Sunday, March 20, 2011

Piercing Shrieks

 
Just how Martin Bierman, a cigarmaker, came to be crushed into atoms yesterday under the wheels of a Third-ave elevated railroad train may never positively be known. There are two stories of his terrible death. The first of these, told by the trainmen, is that he was helplessly drunk and fell on the rails. The second, put forth by his friends, none of whom was with him at the time, says that Bierman got into a quarrel with a gateman just as he was about to leave the train at Eighty-ninth-st, that he was brutally beaten, pushed off the car, and fell between the platform and the train. The ticket-chopper who was on duty when Bierman met his death mysteriously disappeared after the fatality, and could not be found.

December 14, 1891

Calling Mr Holmes!

But on further reading we learn that every person present said that the man was staggering drunk. The reporter just wanted to make it a good story. Well, I know how that is.



While checking facts for the Riding the El series in newspaper archives, I ran across some startling accounts of accidents.
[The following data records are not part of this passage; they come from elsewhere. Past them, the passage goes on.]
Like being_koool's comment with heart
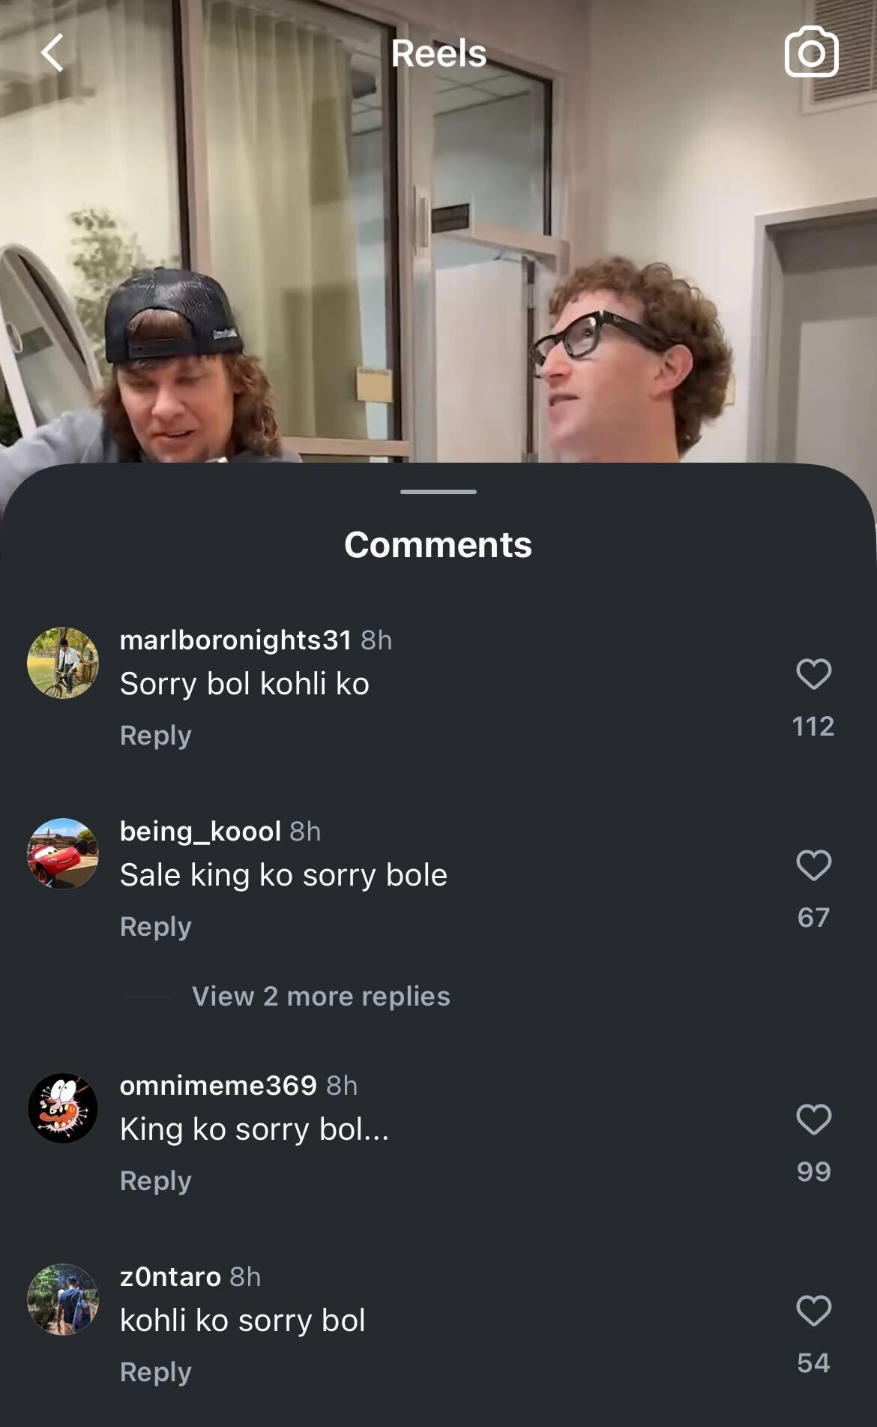The height and width of the screenshot is (1427, 877). 813,865
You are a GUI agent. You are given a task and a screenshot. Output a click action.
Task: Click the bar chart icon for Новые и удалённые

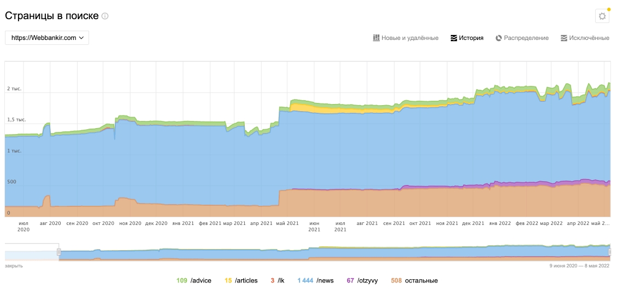[x=376, y=38]
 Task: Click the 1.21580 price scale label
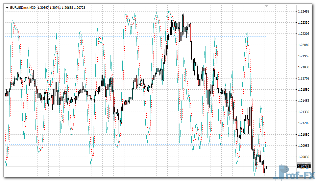coord(304,90)
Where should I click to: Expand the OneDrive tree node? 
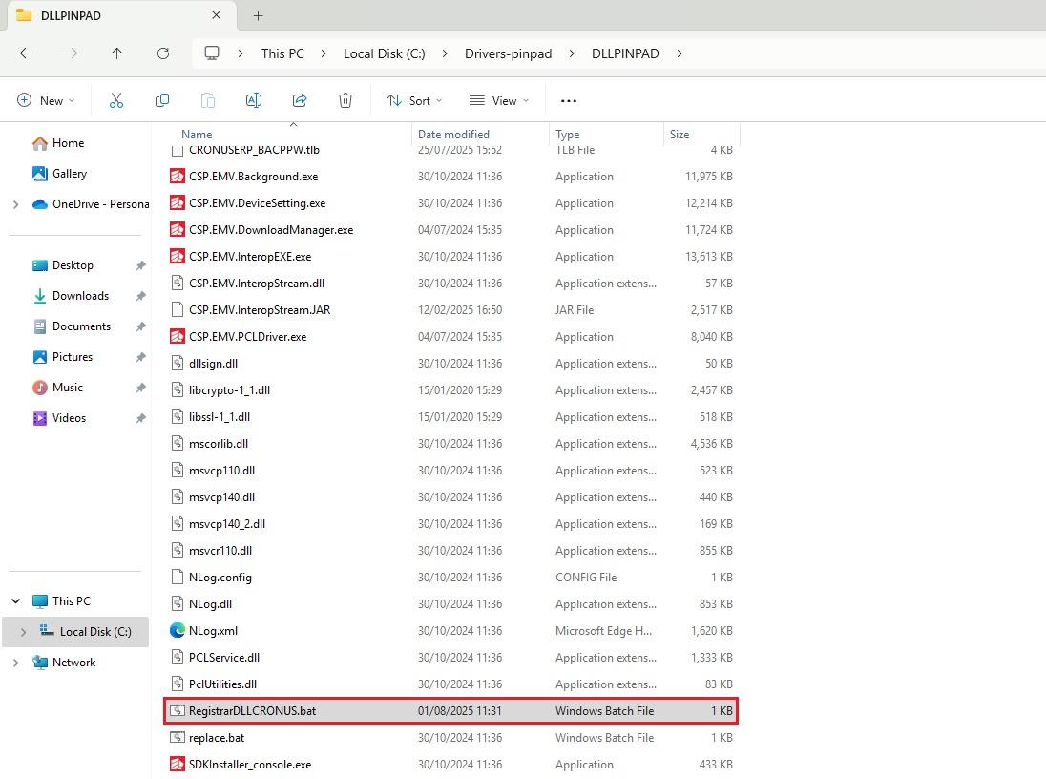[15, 204]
None of this vague "police activity" explanation that we get today. It was more like this:—

Piercing shrieks coming from the direction of the down-town platform of the Eighty-ninth-st station of the Third Avenue Elevated Railway, startled people who were on the street below at 8 o’clock yesterday morning. The next moment great splashes of blood spattered the pillar and fell upon the thin sheet of new-fallen snow which covered the pavement beneath.

December 31, 1886

What writing. What dramatic movement. There we are, walking along the street under the el on a cold morning, and then suddenly some disaster plays out above.
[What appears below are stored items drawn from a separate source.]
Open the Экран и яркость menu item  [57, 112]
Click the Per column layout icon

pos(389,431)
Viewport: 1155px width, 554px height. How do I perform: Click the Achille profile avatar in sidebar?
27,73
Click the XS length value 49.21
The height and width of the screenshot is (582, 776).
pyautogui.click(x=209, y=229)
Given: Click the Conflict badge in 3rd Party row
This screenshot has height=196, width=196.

As he saw the first man fall to the track the ticket-chopper shrieked with terror, and ran toward the spot where he saw him disappear. The train had now come to a standstill. The engineer left his cab and hurried back to the first car. He looked down between the tracks and the edge of the platform, but could see nothing at first. He then secured a torch from the engine, and by its light the knot of spectators on the platform discovered the body of a man crushed against the iron girders under the platform. The man gave no sign of life, and it was decided that he was dead. He was so firmly wedged in between the track and girders that there was no apparent means of extricating him. The greatest excitement prevailed, and every one seemed at a loss what to do.

November 25, 1894

It says "first man" because his drunken friend had fallen too. They did of course manage to get both bodies out.



The man either fell or jumped in front of the train as it was entering the Twenty-third-st station. The platform was crowded with waiting passengers at the time, and a shriek of horror went up as the man’s body was crunched under the engine wheels. It presented a ghastly spectacle. The head was completely severed from the body, the heart and entrails were torn out, and the face was crushed in. To make the scene more horrible, a piece of the jawbone and one of the eyes fell into the street below.

March 21, 1897

We needed to know that.



In another incident a man was crushed by a locomotive but still alive, and some passengers ran off to get a priest. Here is the way the transit system handled things a hundred fourteen years ago:—

For an instant all was excitement. Then the horror of the scene drove many passengers away. The priest jumped quickly to the tracks and hurried to the side of the dying man. Father Cooney performed the rite of Extreme Unction. Many who stood around with uncovered heads wept; the crowds on the elevated station stood silent, and from the nearby houses people looked from every window. But even as the priest knelt beside the dying man the trains rushed past in either direction, for those of the uptown track had been switched so that they took the middle track and went around the delayed train.

April 3, 1897



Many of the accidents involved passengers who were not drunk or suicidal. They were instead victims of the gates. The elevated cars did not have side doors. Instead the car body had only end doors that led to open platforms protected only by iron railings and gates. A trainman was assigned between each pair of cars to open and close the gates by hand. The gates pivoted 90 degrees inward.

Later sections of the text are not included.